__PAGE EXTRACT__

“Well, I have a questions for you Allie-kins…” my near 80 year old grandmother chimed over the phone. I had just sent her a list of thought provoking questions for her and my grandfather to answer, so I guess it was my turn to answer some.
“Where do you picture yourself at 80? I mean…what do you think your life will look like at my age?” she inquired, “I just wonder, because I know I never thought about these things when I was your age…”
“That’s a good question…,” I responded slowly, unsure about the answer. No one had ever asked me that, and I had never really thought about what might life might be like when I would be my grandparents’ age.
I started to think about what it could be like…a city life, a farm life, big family life, quiet solidarity life, European life, beach life…and I thought on it for a few weeks.
But, as of now, this is how I picture my life at 80.
I know I want to be surrounded by people who I love – partner/husband, family and friends. I see myself and a partner living somewhere calm, like a farm, but having access to a city to be able to venture in for culture activities like a show, dinner or visiting other friends or family. I hope to spend my days with the ones I love, taking walks, reading, writing, cooking, laughing, smiling, sharing moments together. I don’t want to be traveling around the world, I just want to be able to find stillness and peace in my (likely) final years of life.

Stored data entries
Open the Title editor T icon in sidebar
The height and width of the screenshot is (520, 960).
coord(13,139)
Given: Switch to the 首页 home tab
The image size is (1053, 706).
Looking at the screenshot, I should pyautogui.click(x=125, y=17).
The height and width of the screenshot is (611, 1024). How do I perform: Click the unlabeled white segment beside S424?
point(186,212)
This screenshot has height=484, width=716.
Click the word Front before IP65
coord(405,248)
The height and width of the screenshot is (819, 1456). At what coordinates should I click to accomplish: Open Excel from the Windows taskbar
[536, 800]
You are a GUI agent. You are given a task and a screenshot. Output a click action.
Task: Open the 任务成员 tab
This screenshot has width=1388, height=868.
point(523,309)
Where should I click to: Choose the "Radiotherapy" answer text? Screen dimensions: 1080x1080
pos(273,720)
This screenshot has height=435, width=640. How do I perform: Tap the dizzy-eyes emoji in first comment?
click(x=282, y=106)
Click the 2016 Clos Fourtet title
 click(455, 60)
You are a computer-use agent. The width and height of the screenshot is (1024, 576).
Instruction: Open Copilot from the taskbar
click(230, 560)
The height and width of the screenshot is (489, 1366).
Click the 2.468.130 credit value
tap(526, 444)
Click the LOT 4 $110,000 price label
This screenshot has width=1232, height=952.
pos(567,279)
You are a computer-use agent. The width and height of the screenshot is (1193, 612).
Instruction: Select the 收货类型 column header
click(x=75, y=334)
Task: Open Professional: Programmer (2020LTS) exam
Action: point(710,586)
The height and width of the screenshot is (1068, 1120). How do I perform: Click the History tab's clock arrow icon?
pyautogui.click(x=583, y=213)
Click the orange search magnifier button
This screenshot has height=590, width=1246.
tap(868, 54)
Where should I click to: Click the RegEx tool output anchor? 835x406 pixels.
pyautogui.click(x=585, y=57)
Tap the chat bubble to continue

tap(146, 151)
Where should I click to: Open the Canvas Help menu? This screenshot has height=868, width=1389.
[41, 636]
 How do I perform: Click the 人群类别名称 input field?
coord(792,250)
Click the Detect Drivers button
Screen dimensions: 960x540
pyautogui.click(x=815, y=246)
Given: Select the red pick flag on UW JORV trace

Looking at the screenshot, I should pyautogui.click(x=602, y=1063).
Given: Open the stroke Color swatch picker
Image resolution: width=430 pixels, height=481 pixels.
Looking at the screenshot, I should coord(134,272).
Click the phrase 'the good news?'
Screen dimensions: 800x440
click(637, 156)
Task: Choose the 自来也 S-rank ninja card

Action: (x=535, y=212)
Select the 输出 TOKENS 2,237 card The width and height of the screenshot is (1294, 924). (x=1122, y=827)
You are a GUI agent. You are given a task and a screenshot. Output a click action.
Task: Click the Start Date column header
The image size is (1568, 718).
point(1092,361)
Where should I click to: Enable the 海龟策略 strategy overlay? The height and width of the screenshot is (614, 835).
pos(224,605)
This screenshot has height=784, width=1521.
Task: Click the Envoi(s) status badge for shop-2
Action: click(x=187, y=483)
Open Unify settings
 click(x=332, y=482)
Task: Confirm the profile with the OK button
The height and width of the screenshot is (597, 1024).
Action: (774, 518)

__TASK DETAILS__
Reproduce the entire passage above about picturing life at age 80, word for word.

__FINISHED EXERCISE__
“Well, I have a questions for you Allie-kins…” my near 80 year old grandmother chimed over the phone. I had just sent her a list of thought provoking questions for her and my grandfather to answer, so I guess it was my turn to answer some.
“Where do you picture yourself at 80? I mean…what do you think your life will look like at my age?” she inquired, “I just wonder, because I know I never thought about these things when I was your age…”
“That’s a good question…,” I responded slowly, unsure about the answer. No one had ever asked me that, and I had never really thought about what might life might be like when I would be my grandparents’ age.
I started to think about what it could be like…a city life, a farm life, big family life, quiet solidarity life, European life, beach life…and I thought on it for a few weeks.
But, as of now, this is how I picture my life at 80.
I know I want to be surrounded by people who I love – partner/husband, family and friends. I see myself and a partner living somewhere calm, like a farm, but having access to a city to be able to venture in for culture activities like a show, dinner or visiting other friends or family. I hope to spend my days with the ones I love, taking walks, reading, writing, cooking, laughing, smiling, sharing moments together. I don’t want to be traveling around the world, I just want to be able to find stillness and peace in my (likely) final years of life.